The Irish Times Science Daily supplement (which we are loving these days, keep it up guys) features two excellent articles today. The first is a look at Charles Darwin's evolution as a scientist, particularly as a geologist (click here), while the second looks at how fifteen recent scientific studies (all of which were published in Nature) are providing powerful "evolving evidence" for the theory (click here). Featured below is number one, the origin of feathers. We published a long series of posts on Darwin's bicentenary earlier this year. Click here to see.
The Origin of Feathers
The fossil record is one of the main pillars of evidence on which the theory of evolution stands. But critics claim the fossil record is fatally flawed because of the lack of “transitional forms” that illustrate intermediates in the transition of one major group of animals to another. The critics are wrong, and the first two cases I will cite describe examples of transitional forms. Evolutionists tell us that modern birds are descended from dinosaurs. A famous fossil that provides evidence for this was discovered in Bavaria in 1861. The fossil is called Archaeopteryx . The creature displays reptilian features, such as teeth and a long, bony tail, but it also has wings and flight feathers like a bird.
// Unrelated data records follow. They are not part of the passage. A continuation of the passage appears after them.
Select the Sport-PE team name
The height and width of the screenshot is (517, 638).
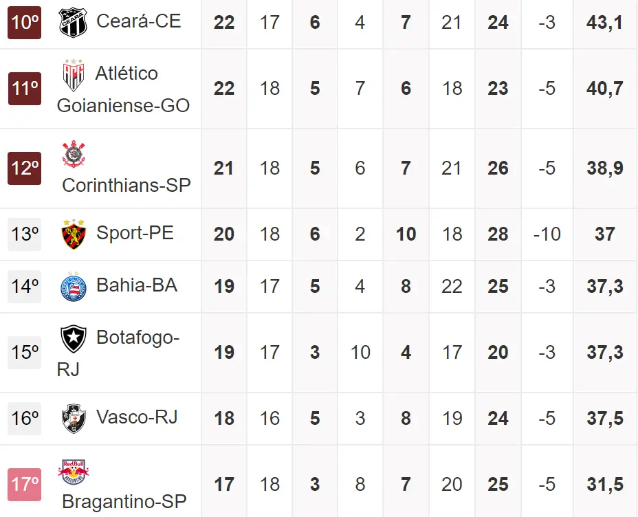click(135, 233)
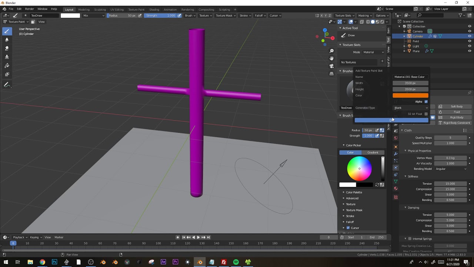The height and width of the screenshot is (267, 474).
Task: Click the add texture slot plus icon
Action: (382, 62)
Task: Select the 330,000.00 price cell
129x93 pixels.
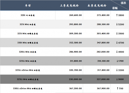Action: [75, 79]
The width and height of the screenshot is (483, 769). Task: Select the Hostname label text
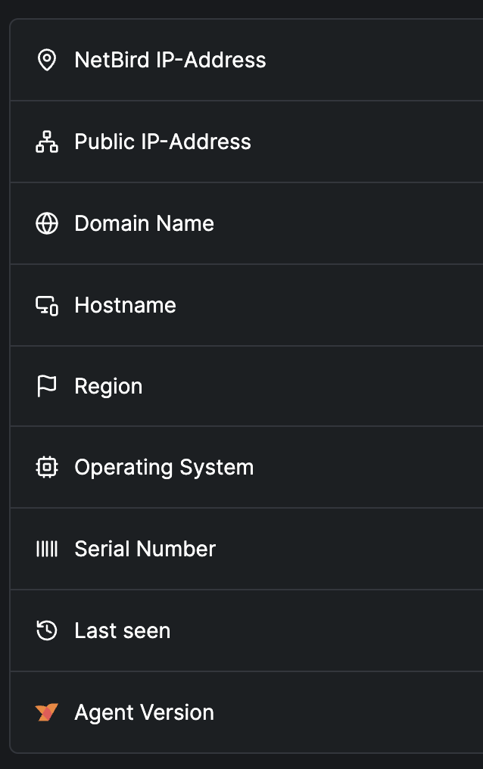click(x=125, y=306)
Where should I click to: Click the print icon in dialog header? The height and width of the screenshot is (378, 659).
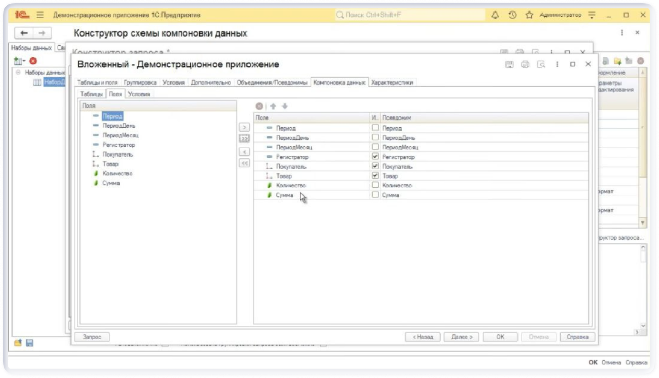coord(525,64)
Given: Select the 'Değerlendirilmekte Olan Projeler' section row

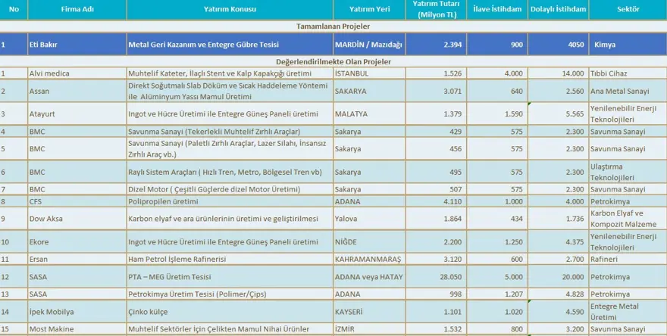Looking at the screenshot, I should (x=334, y=61).
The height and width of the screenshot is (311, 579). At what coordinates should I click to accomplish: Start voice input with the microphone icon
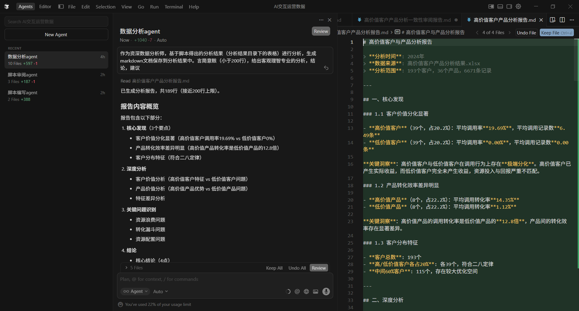coord(326,291)
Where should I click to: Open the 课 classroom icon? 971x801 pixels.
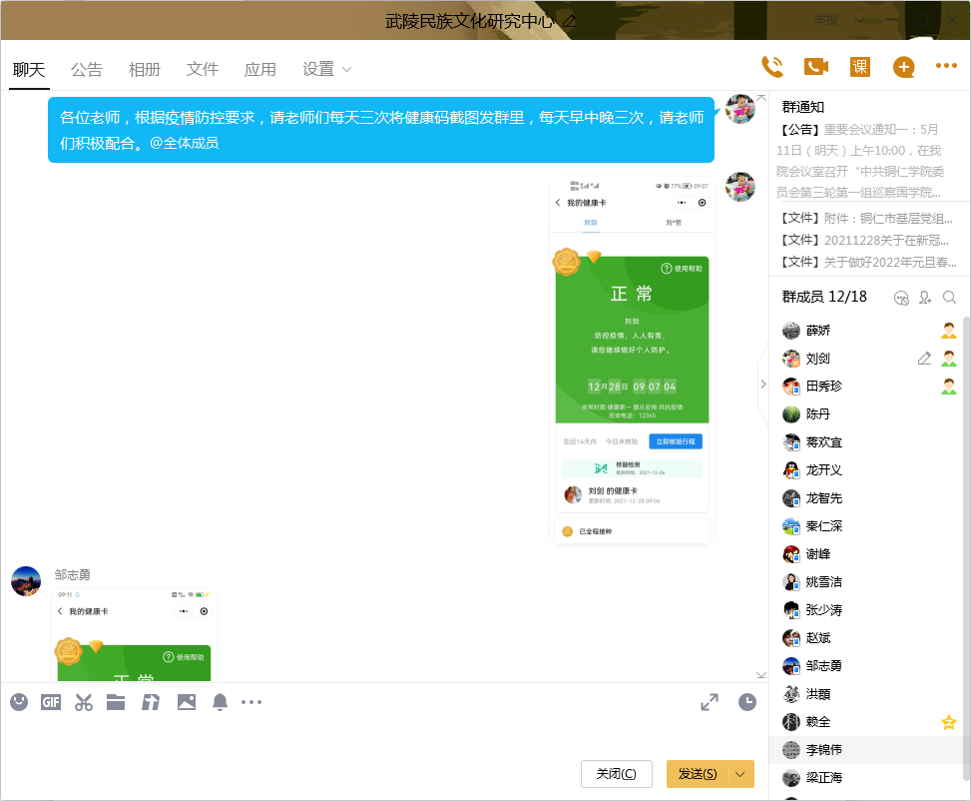click(x=860, y=67)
It is commonly interpreted as a fossil of the earliest known bird. But has the fossil record thrown up any dinosaurs with feathers – unambiguous transitional forms?
Yes. Fossils found in China in the 1980s showed a variety of dinosaurs with feathers and feathery plumage. Many of these feathered dinosaurs could not have flown, which means that feathers evolved for reasons other than flight (heat insulation, for example). Flight was an extra opportunity that was exploited by creatures already carrying feathers.